Detroit Arena's Revival Points a Way for City

Posted on April 24, 2012

Car dealers were so disgusted three years ago with cronyism at the convention center that they threatened to pull the North American International Auto Show out of the Motor City, but those days are in the rearview mirror now.

The Cobo Center is undergoing a $279 million makeover that officials say will position it to hold almost any of the world’s largest conventions. The auto dealers have signed on for five more years, and even the American Society of Association Executives, the people who help decide where conventions are held, has booked the center in 2015.

The turnaround is largely the result of a state intervention in 2009 that put city-owned Cobo in the hands of a regional authority charged with stabilizing its finances and rooting out corruption. As Detroit itself heads into a state-enforced restructuring under the oversight of a financial-advisory board, the Cobo authority offers a rare example of what can happen when the city collaborates with regional and state officials to address longstanding challenges.

“I think the biggest lesson is that it can happen here,” said Waymon Guillebeaux, a member of the Cobo authority and executive vice president of the quasigovernmental Detroit Economic Growth Corp. “You can get five people from very different backgrounds to work together if they come to the same conclusion that we want to be successful and that we’re going to put our business acumen first.”

To be sure, the convention center’s financial challenges pale next to the fiscal crisis gripping Detroit. Under the weight of a $265 million deficit, an estimated $13.2 billion in long-term liabilities and no infusion of cash from the state on the horizon, it will be a tough road to recovery for a city that lost one-quarter of its population between 2000 and 2010.

On Monday, Detroit Mayor Dave Bing proposed cutting 2,500 municipal jobs and merging or privatizing several city departments to help save more than $200 million.

Cobo, named after former Mayor Albert Cobo, was long a troubled asset for Detroit. Less than one-third of its 700,000 square feet of exhibit space was used for many years. It tied for last place in hosting national conventions and trade shows among similarly sized centers, according to a 2010 report from Conventions, Sports & Leisure, a consulting firm.

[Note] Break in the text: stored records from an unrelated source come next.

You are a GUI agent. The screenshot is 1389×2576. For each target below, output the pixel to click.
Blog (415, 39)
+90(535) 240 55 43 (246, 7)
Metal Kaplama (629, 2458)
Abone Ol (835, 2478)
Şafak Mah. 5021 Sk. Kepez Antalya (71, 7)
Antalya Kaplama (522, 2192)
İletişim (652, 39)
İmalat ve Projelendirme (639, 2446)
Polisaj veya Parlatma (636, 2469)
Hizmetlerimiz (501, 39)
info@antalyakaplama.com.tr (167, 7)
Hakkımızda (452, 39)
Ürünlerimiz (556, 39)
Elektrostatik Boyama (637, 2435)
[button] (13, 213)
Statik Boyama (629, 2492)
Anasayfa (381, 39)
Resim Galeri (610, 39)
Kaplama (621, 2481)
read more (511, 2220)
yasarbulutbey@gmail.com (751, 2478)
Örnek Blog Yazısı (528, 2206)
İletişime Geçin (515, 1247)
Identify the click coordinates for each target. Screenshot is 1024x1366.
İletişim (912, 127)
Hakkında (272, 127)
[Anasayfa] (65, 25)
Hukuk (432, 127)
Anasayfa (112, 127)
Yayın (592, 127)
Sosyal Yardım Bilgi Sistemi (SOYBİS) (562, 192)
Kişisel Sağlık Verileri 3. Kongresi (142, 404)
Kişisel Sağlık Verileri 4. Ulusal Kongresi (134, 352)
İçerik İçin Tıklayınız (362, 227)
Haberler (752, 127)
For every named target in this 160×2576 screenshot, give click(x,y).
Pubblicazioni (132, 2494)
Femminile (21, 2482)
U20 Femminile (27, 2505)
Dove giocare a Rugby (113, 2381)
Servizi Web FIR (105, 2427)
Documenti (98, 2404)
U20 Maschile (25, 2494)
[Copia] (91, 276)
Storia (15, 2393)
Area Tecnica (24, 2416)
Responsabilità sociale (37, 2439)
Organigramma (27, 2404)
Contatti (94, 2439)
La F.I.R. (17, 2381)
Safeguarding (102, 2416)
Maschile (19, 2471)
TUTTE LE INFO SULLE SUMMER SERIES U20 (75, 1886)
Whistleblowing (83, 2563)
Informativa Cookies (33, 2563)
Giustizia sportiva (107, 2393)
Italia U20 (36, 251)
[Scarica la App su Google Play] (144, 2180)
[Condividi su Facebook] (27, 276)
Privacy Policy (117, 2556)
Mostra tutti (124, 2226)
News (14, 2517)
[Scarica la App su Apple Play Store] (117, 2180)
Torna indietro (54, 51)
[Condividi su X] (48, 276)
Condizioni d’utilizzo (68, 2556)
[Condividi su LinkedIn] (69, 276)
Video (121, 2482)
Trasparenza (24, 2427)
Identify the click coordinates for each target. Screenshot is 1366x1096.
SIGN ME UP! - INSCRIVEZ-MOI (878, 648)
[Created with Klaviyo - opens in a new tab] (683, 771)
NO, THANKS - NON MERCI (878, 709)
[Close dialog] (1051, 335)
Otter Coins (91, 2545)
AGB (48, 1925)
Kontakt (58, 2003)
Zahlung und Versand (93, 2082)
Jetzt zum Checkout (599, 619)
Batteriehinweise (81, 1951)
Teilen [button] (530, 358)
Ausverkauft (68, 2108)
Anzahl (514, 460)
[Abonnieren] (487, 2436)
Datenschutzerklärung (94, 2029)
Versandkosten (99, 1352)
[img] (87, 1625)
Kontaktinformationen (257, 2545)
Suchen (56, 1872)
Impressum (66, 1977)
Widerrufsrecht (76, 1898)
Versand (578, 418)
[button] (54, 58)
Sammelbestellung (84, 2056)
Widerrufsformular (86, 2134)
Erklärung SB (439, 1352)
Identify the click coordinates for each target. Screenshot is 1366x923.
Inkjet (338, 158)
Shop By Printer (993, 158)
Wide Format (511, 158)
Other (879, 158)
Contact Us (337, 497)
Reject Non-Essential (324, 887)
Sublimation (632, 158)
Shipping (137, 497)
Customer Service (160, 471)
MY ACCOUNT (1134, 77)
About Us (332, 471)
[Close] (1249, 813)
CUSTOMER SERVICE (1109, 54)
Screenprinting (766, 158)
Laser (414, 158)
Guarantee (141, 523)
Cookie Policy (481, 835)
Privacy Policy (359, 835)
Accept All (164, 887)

A big drawback: widespread corruption that inflated exhibitors’ costs. Two successive Cobo directors were sent to federal prison in 2009 for taking bribes from a contractor who provided electrical, janitorial, catering and retail services. Patrons and exhibitors also complained of Cobo’s poor food, parking hassles and inefficient loading docks.

While the typical convention center the size of Cobo brought in annual revenue of more than $22 a square foot of capacity, Cobo drew less than $5, according to a 2010 study prepared for the Cobo authority. The city propped it up with as much as $13.8 million in annual subsidies.

By 2009, the hall’s showcase tenant, the Detroit Auto Dealers Association, was threatening to move its annual auto show to the suburbs. The city could ill-afford to lose the $350 million in economic activity generated by the show; yet neither could it afford the updates the dealers were demanding.

When the state suggested transferring control of Cobo to a regional authority to tap a broader pool of funds, some city council members resisted, worried that a key asset would be surrendered to outsiders. Similar protests dominated the city in recent weeks as the council debated a power-sharing agreement with the state to help stabilize Detroit’s finances.

Ultimately, the mayor pushed through a deal with the state and the counties that would fund Cobo’s operations and renovation with new bonds and a combination of state and local liquor, hotel and tobacco taxes. The city got $20 million in cash but retained ownership of Cobo.

Even then, skeptics said the new authority would never work because its governing structure required unanimous votes by its five members, who are appointed by Detroit’s mayor, Michigan’s governor and the heads of three area counties, respectively.

But authority members say their working relationship has been collaborative. Brooks Patterson, chief executive of Oakland County—who once pushed to host the auto show in his county north of Detroit—says a board governed by unanimity has been essential to the progress so far. “There are no more friends-and-family contracts, no more nepotism,” he said.

The authority hired a professional management company that reduced costs and signed up a new food vendor. Last year, auditors reported Cobo’s operating revenue doubled, while state and federal subsidies declined 37%.

So far, Cobo’s renovation, due to finish in 2014, is running on time and under budget. The project will add nearly 125,000 square feet of convention space and convert the attached sports arena, where Mr. Bing, the mayor, once played professional basketball, into a ballroom overlooking the Detroit River.

Enormous challenges remain. A big chunk of Cobo’s subsidies are set to expire in coming years, and it still hasn’t attracted enough new business to make up the difference. Experts also warn that the auto show could limit Detroit’s ability to attract other conventions, because it blocks the calendar for about three months a year for the dealers to set up and dismantle the show.

Still, local leaders are optimistic. “It’s going to be a showpiece for the city of Detroit,” Deputy Mayor Kirk Lewis said. “It’s also going to allow us to get back to the core functions of the city to improve services for residents and visitors alike.”